Schwarz poliert, ein schwarzes Grab
wird von einer Gondel auf eine Insel gebracht.
Auf den Deckel – graue Klumpen fallen,
das Gerippe des Lebens zuckt zusammen.
Und die ganze Stadt ist im Nebel.
Hier ist Nebbia – milchiger Dunst.
Spuren im Nebel – wie Dachse.
Und plötzlich verliert der Stein Gewicht.
2
Hier ist eine Stadt der Träume. Im Wasser – ein Triton,
oder ein Drache – was immer du willst.
Und die Gassen klingen im Einklang
mit Vivaldi – edel.
Leicht hat der Wind Wellen ausgelöst.
Jetzt wird kein Regen in die Gondel steigen.
Durch den steinigen Garten
liegt alles auf einmal in deiner Seele.
Schade, dass der Kolonnenführer nicht
am Wein nippt, sich an einem Tisch
mit jemandem unterhält.
Nach meiner Meinung
sind die Wendungen gemessen und häufig.
So leer ist diese Nische!
Überall spürt man Feuchtigkeit.
Was auch immer im Leben nicht geklappt hat –
als Offenbarung und Gnade
wird Venedig ein Stern gewährt.
Hier ist Aretino – bartgesichtig,
Launenhaft – er lebte lange hier.
Jahrhunderte bewahrt das Wasser ohne Nutzen
durch Reflexionen – reich an
den von ihm reflektierten Dingen,
ob Wilde oder Proust – dem Wasser ist es egal.
Tapfer nimmt der Chic der Moderne
Girlanden von Tagen gefangen.
Hier ist ein Juwelengarten – blickfreudig,
gierig schaut er in deine Seele.
Rubine glühen rot,
Saphire wollen herauskommen,
große Diamanten schauen zu.
Ich gehe vorbei, ich bin feige.
Die umliegenden Häuser sind Bände,
und darin steckt die Geschichte selbst.
Ein runder Hof ist mit Steinen gepflastert.

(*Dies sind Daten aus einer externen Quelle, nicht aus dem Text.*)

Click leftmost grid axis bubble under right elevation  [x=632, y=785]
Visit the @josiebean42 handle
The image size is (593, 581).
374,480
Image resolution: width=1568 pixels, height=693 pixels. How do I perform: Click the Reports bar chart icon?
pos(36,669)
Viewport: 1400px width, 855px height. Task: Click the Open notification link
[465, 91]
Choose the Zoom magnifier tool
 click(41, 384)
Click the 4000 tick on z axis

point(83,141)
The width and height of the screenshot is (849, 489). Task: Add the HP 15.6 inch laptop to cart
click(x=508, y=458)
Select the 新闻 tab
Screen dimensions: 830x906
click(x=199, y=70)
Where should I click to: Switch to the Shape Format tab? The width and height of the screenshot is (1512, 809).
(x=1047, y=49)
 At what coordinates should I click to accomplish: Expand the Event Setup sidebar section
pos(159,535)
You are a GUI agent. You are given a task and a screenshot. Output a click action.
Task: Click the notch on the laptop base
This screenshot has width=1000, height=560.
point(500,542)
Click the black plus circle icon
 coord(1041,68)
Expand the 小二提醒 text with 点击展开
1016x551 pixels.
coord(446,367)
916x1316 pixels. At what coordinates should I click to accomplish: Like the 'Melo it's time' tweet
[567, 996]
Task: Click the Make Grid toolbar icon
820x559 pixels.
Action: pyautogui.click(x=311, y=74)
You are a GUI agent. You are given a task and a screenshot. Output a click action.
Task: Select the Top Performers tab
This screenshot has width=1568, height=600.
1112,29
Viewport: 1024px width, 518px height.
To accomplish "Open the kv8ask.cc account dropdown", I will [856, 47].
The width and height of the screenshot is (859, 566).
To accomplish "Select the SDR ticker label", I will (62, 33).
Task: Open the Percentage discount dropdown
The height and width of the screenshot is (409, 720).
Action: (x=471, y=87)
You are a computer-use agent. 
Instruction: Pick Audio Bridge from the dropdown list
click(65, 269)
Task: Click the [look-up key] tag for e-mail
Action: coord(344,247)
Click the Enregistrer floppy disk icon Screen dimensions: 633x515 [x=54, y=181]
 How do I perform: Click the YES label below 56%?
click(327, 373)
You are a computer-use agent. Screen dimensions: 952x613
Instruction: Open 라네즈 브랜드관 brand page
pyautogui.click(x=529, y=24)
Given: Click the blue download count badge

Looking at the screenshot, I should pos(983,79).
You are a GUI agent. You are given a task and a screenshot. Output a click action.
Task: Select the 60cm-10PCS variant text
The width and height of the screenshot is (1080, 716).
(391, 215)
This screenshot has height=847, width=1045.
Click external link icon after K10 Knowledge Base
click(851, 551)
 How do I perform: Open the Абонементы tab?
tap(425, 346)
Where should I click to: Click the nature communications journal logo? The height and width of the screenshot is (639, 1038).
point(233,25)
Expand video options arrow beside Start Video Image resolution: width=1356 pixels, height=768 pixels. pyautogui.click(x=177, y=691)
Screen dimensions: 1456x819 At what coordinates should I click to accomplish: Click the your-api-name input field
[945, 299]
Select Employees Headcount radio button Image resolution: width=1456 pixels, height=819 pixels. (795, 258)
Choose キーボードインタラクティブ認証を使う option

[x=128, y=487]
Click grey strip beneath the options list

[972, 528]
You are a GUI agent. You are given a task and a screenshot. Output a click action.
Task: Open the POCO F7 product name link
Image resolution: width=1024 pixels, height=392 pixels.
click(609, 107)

Die Nase eines Schiffes. Und Laternen –
ihr Licht erfüllt den Blick.
Entlang der Galerien
werden wir kaum in einem Palast gehen können.
Prächtige Erhabenheit!
Dort hat sich ein Stierkopf gerächt –
das Licht spielt mit der Kante des Sturzes.
In der Nacht glitzert das Teerwasser
als schwere Masse.
Kathedralen ziehen manchmal nachts an
und die Seele seufzt.
Im Wasser fließen Fäden von Sternen,
diese silbernen Fäden
verbinden mit Geheimnissen von Ereignissen.
Und prächtig gleitet eine Brücke dahin.
Nun, beurteile bald den
Reich der Bellini, des Tizian!
Verzweiflung ist unverschämt
in den venezianischen Tagen.
Sticherei und Lichtmalerei,
und Wolkendrapierung.
Der Motor dreht sich geschickt,
verwirrend mit seiner Geschwindigkeit.